◆ PROBLEM DETAILS
In the items from the line containing "Open global actions plus icon" through the end, change "logo" to "emblem" and keep everything else as it is. Reproduce only those lines, without the pictures.

[Items from a dataset]
------------

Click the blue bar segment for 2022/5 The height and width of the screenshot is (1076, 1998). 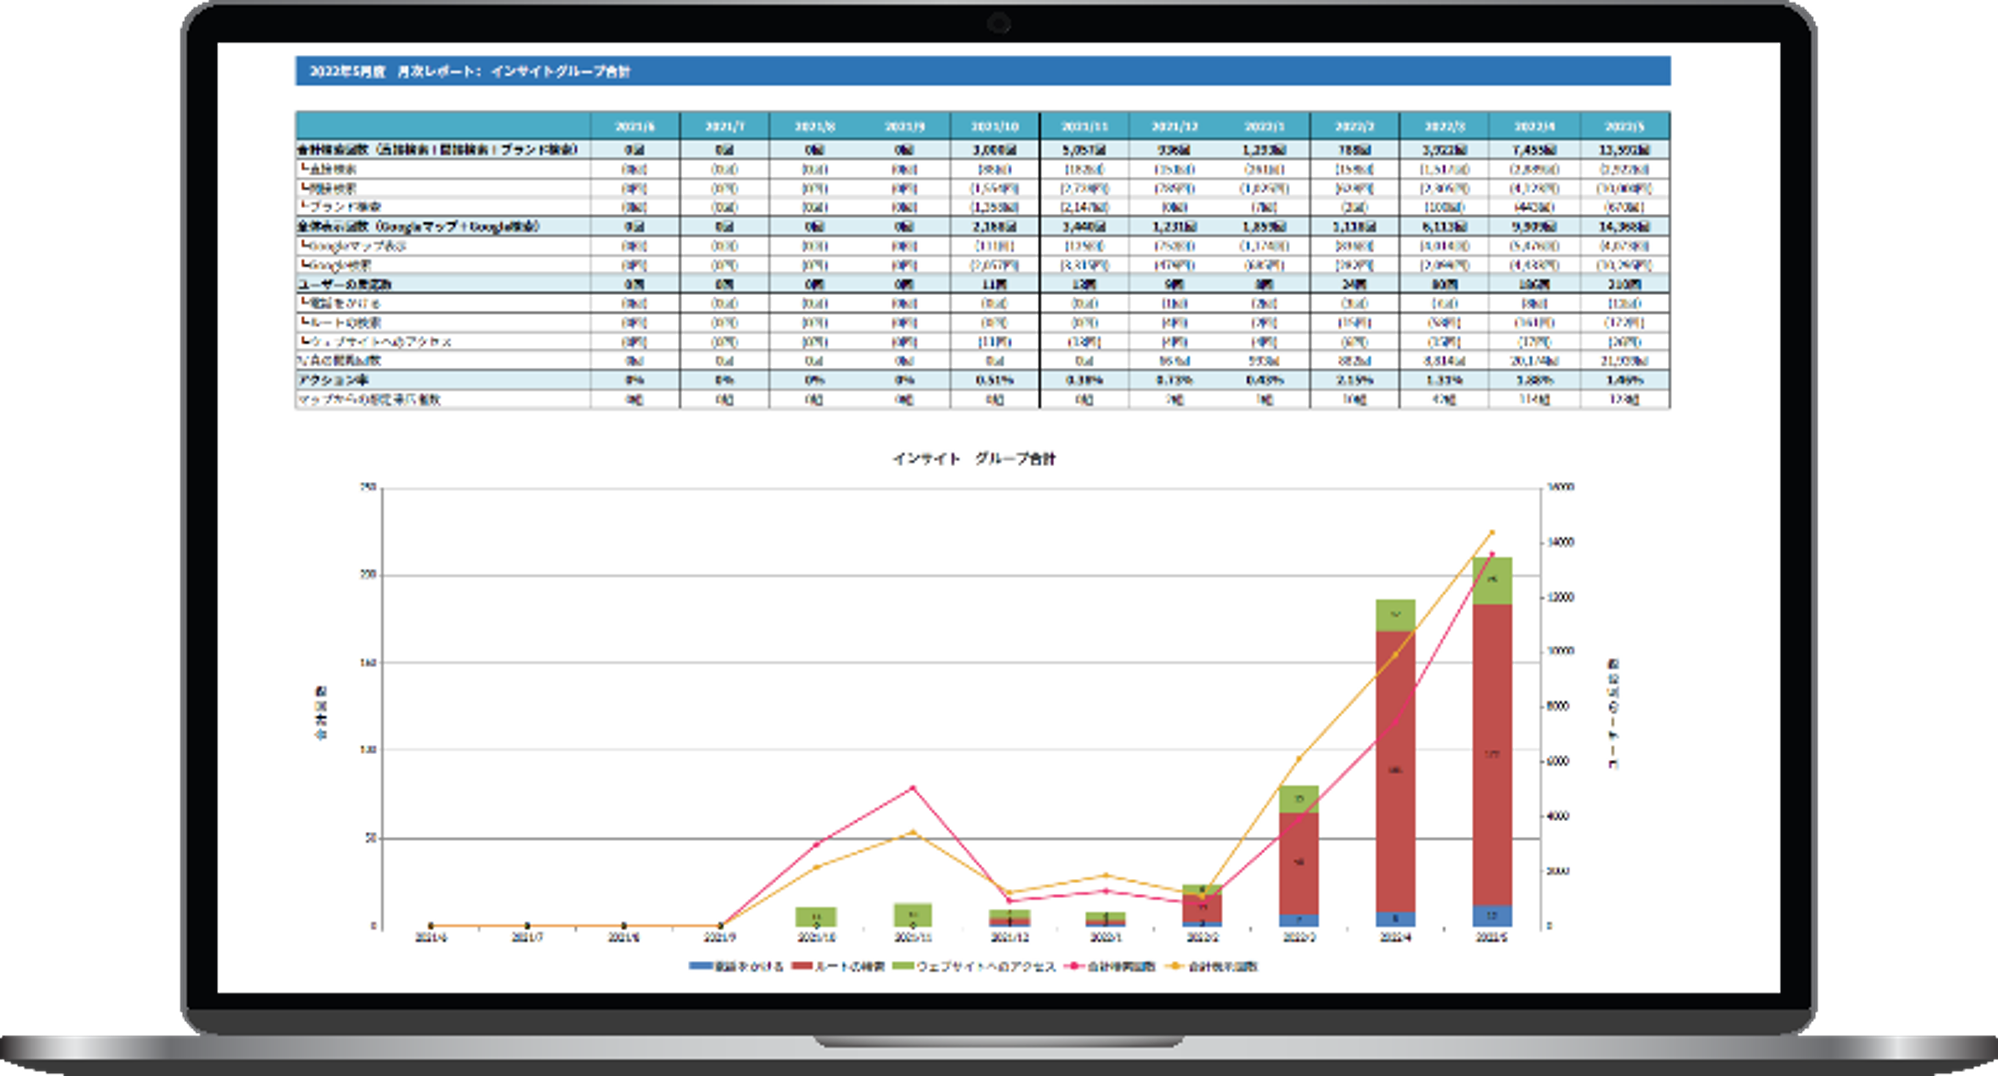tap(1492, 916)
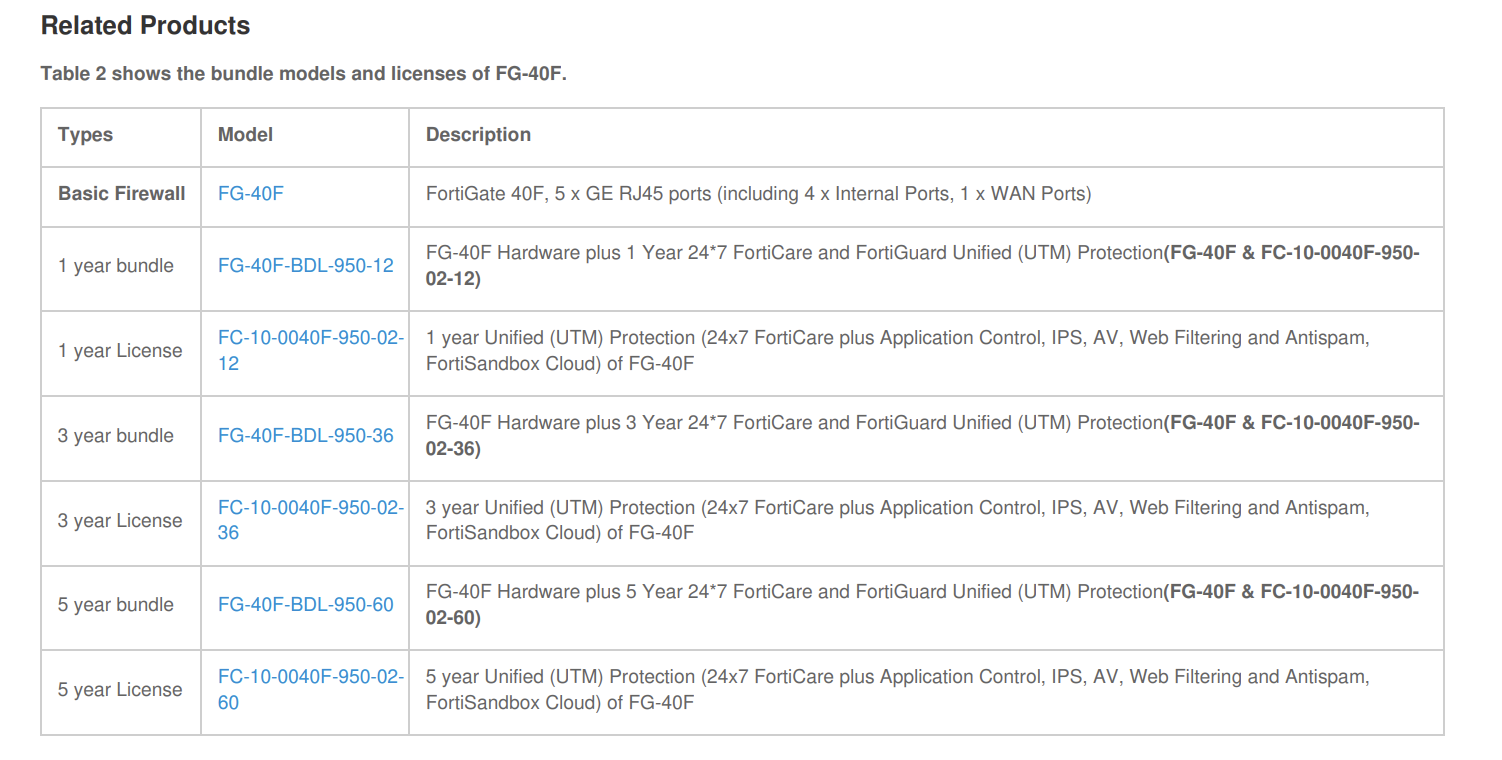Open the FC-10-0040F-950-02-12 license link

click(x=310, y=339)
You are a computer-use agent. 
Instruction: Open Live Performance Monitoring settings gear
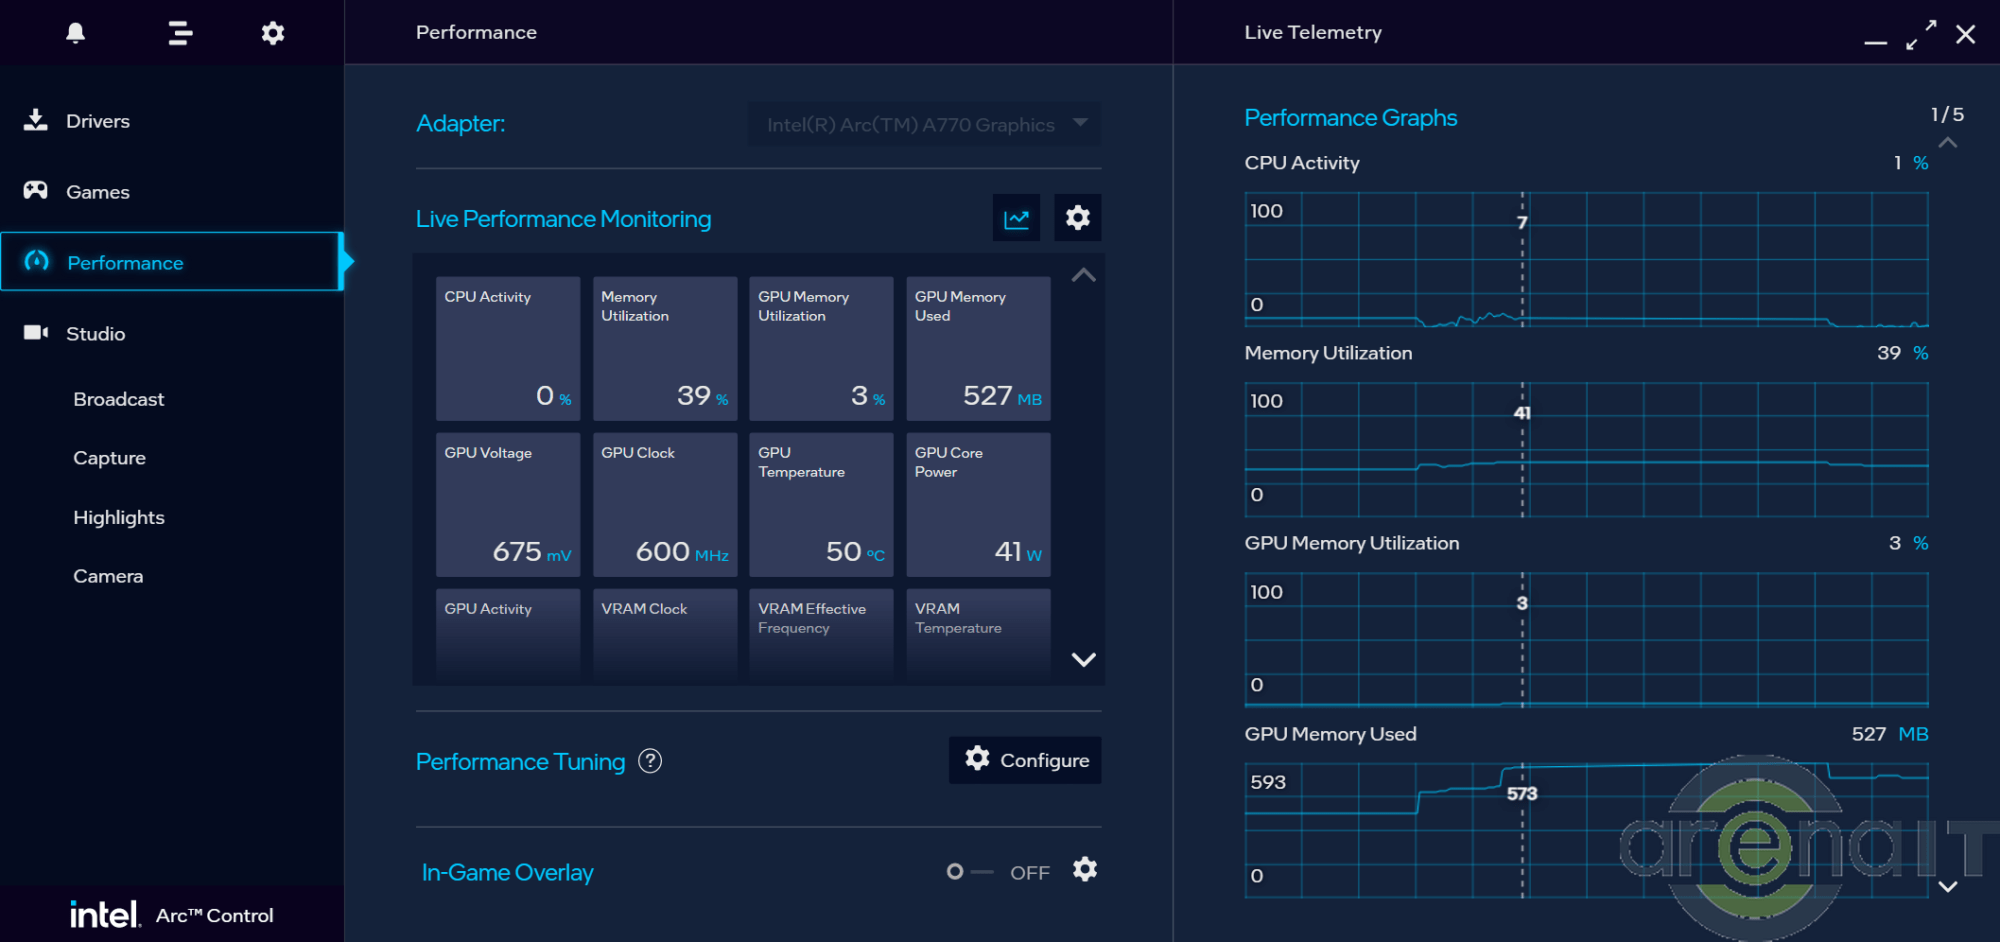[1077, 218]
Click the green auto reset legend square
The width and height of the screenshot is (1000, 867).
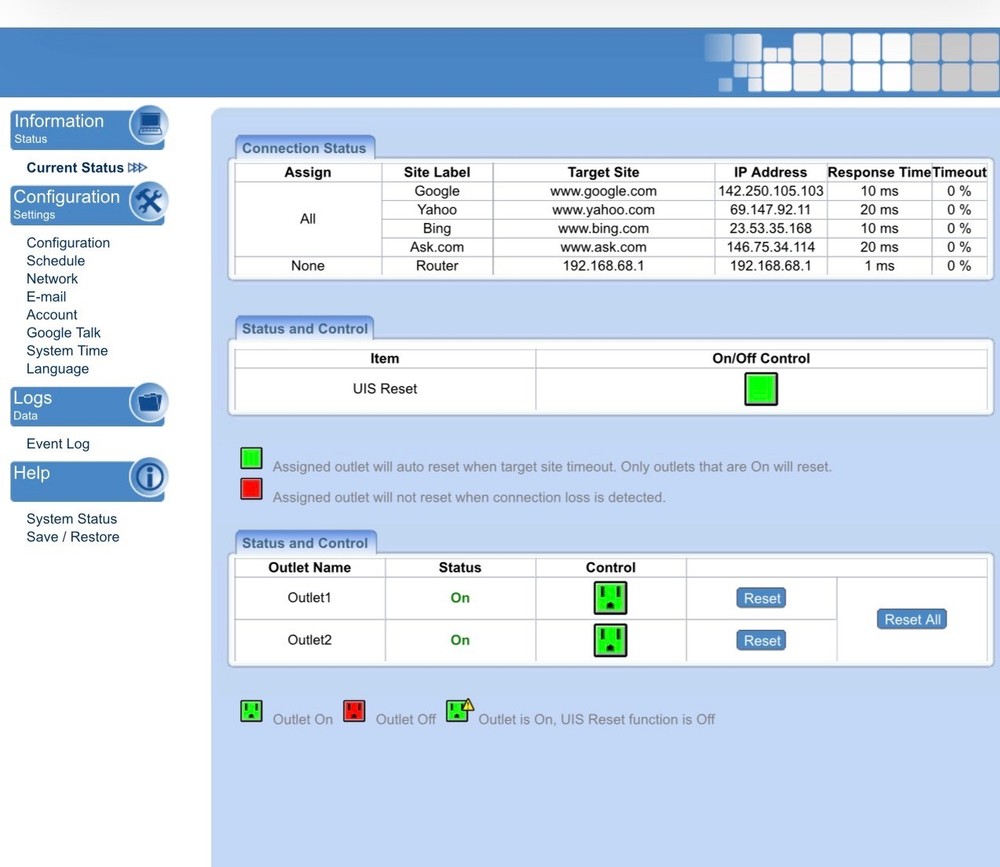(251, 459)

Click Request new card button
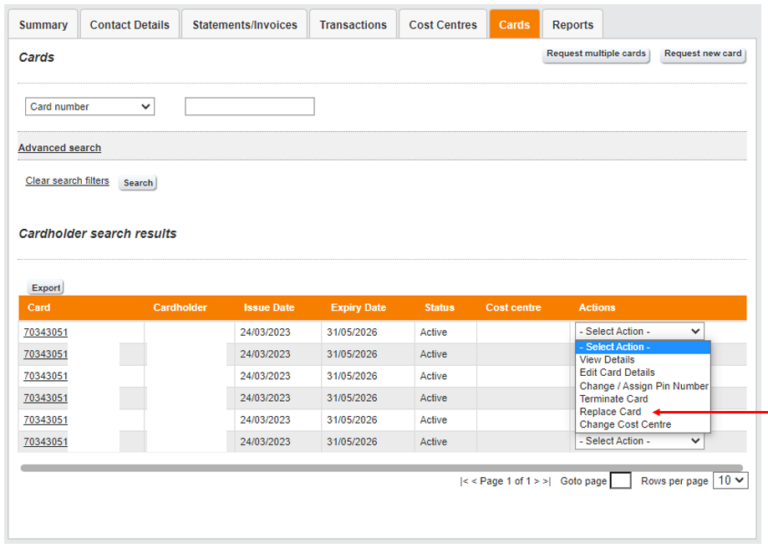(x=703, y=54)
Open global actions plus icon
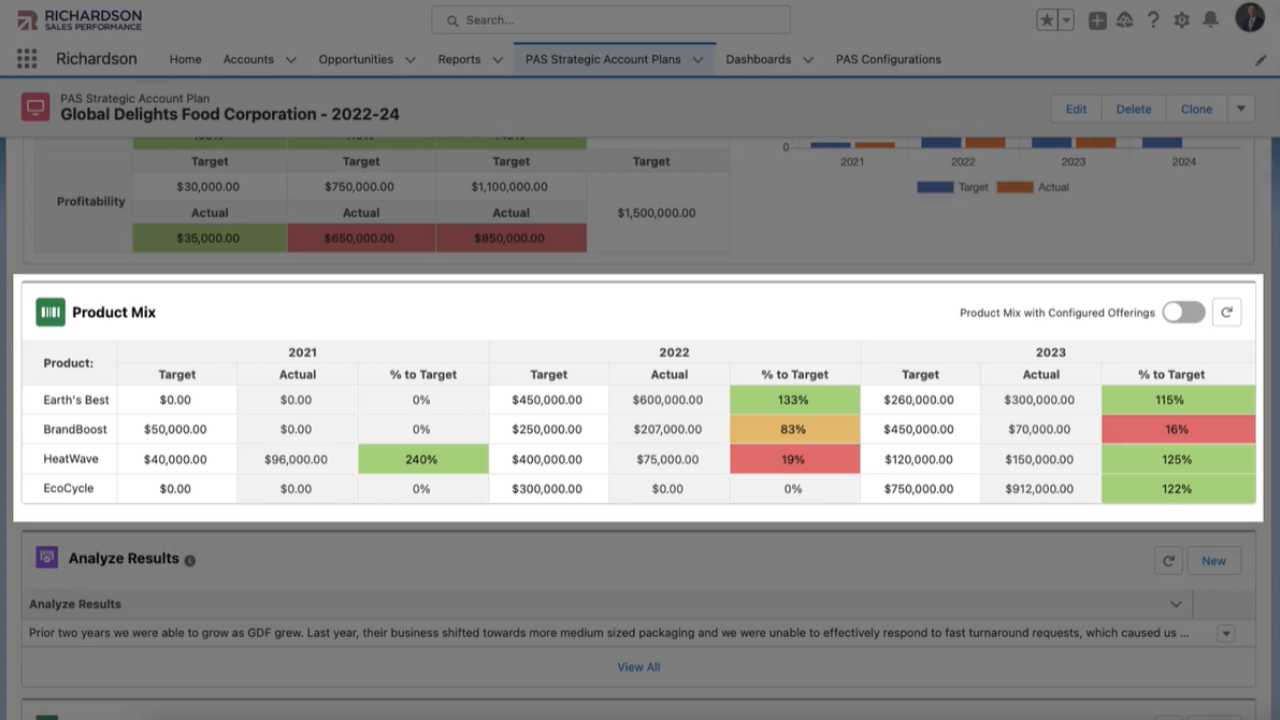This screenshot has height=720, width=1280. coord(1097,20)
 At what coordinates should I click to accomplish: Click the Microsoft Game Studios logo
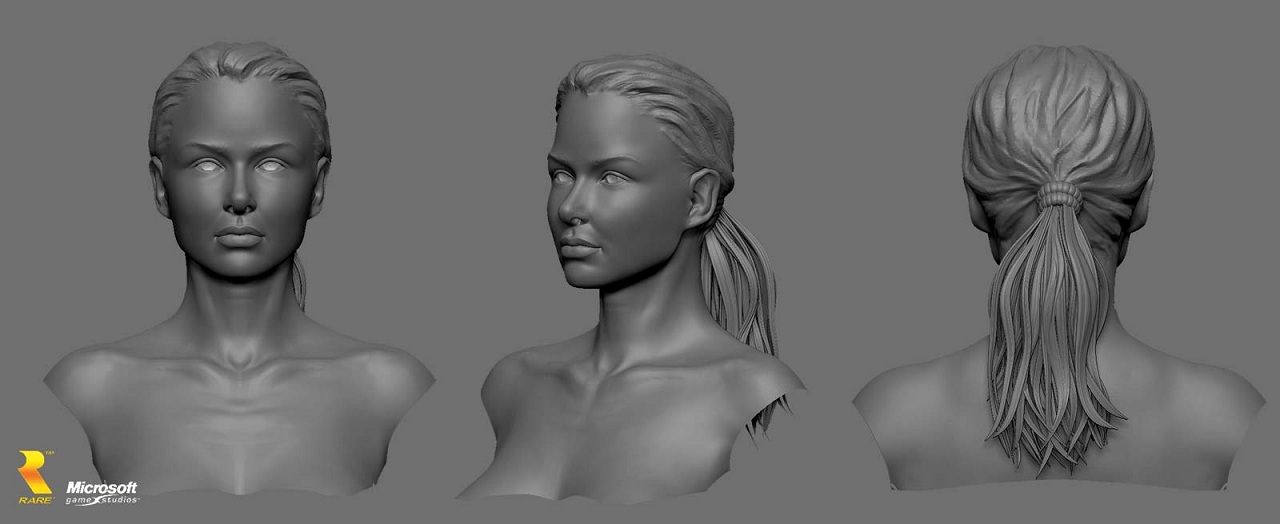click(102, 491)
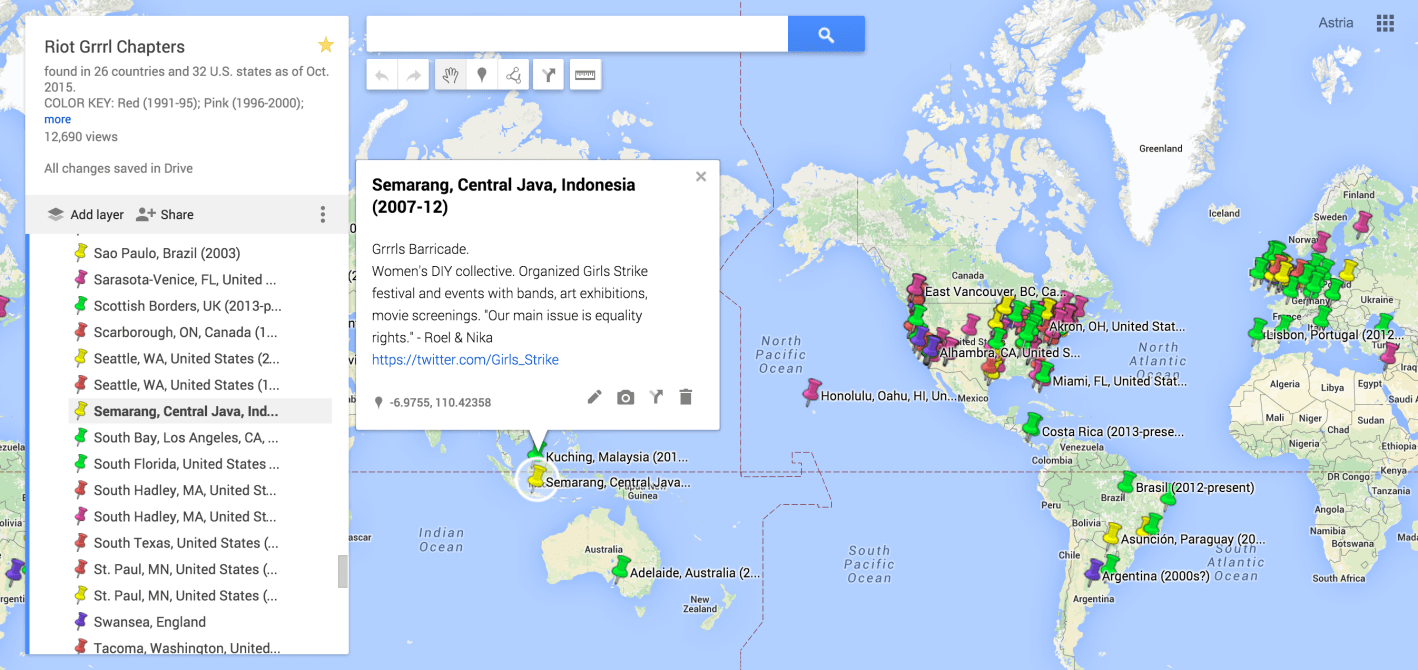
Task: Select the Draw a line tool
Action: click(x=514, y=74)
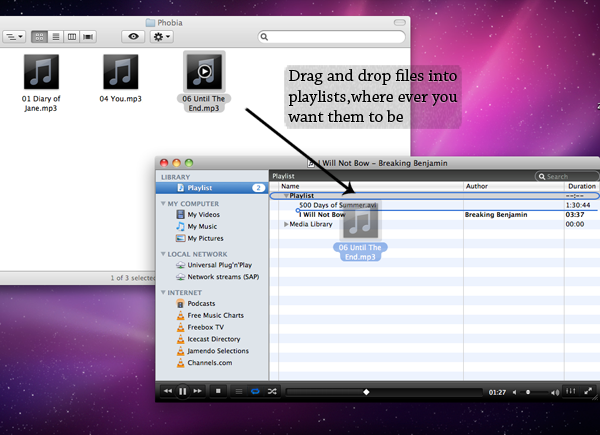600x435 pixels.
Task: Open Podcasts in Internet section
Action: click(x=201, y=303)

------------

◆ THE OUTPUT
Open global actions plus icon
This screenshot has height=720, width=1280. coord(1097,20)
 At what coordinates should I click to accomplish: Click the Microsoft Game Studios emblem
click(102, 491)
Task: Select the Draw a line tool
Action: click(x=514, y=74)
600x435 pixels.
Task: Open Podcasts in Internet section
Action: click(x=201, y=303)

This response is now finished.